The Itäkartano area east of the Tapiola centre is famous for its apartment buildings built in the 1950s, visited by architects from all around the world. The Itäkartano centre operated as the centre of the whole district of Tapiola before the current central area was built. Remnants of this central role include Tapiola's cinema, Kino Tapiola, by the Mäntyviita street, and office apartments. The area belongs to the Finnish museum bureau's list of significant cultural environments. The highest, oldest, and most significant building in the area is the white, 11-storey Mäntytorni building.

To the north of Tapiola centre is a central park, Silkkiniitty, a large grass field reaching to Pohjois-Tapiola. It is popular among sportspeople and sunbathers.

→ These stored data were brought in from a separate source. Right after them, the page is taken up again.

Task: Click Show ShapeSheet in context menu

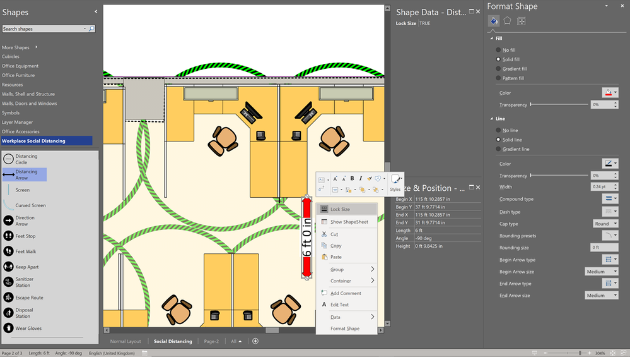Action: coord(349,222)
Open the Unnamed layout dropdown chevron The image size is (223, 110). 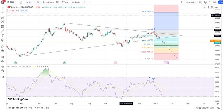[x=196, y=2]
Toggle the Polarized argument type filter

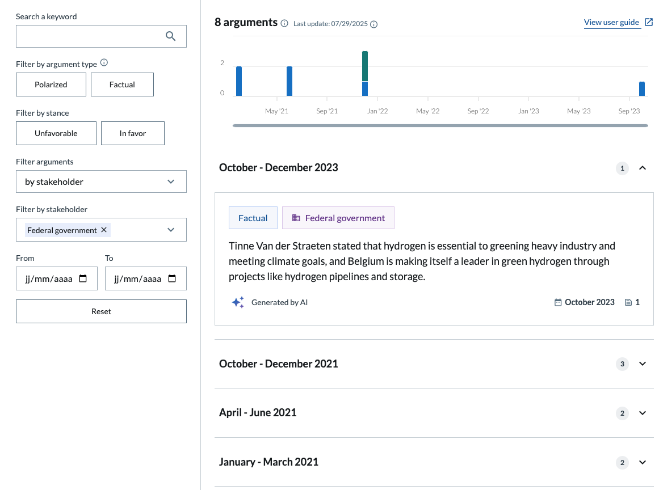[x=51, y=85]
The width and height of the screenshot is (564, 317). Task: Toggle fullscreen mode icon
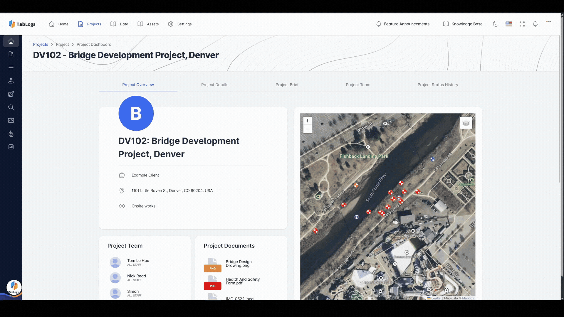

According to the Finnish museum bureau, Tapiola is a unique phenomenon in the world. According to the bureau, new proposed changes to the city planning threaten the existence of this cultural heritage.

The WeeGee house, designed by architect Aarno Ruusuvuori and completed in 1964, is the former printing house of the Weilin+Göös publishing house. It currently hosts the Espoo Museum of Modern Art (EMMA), the Espoo City Museum, the Helinä Rautavaara Museum, the Finnish Museum of Horology, the Finnish Toy Museum, Galleria AARNI, and other cultural institutions.

Tapiola has its own metro station, the Tapiola metro station. The station was opened in November 2017.

== Controversies ==
The founder of the Garden City Tapiola, Heikki von Hertzen, considered suing the insurance company Tapiola in 1981 for stealing the trade name of Tapiola. The Garden City had used substantial resources in advertisement.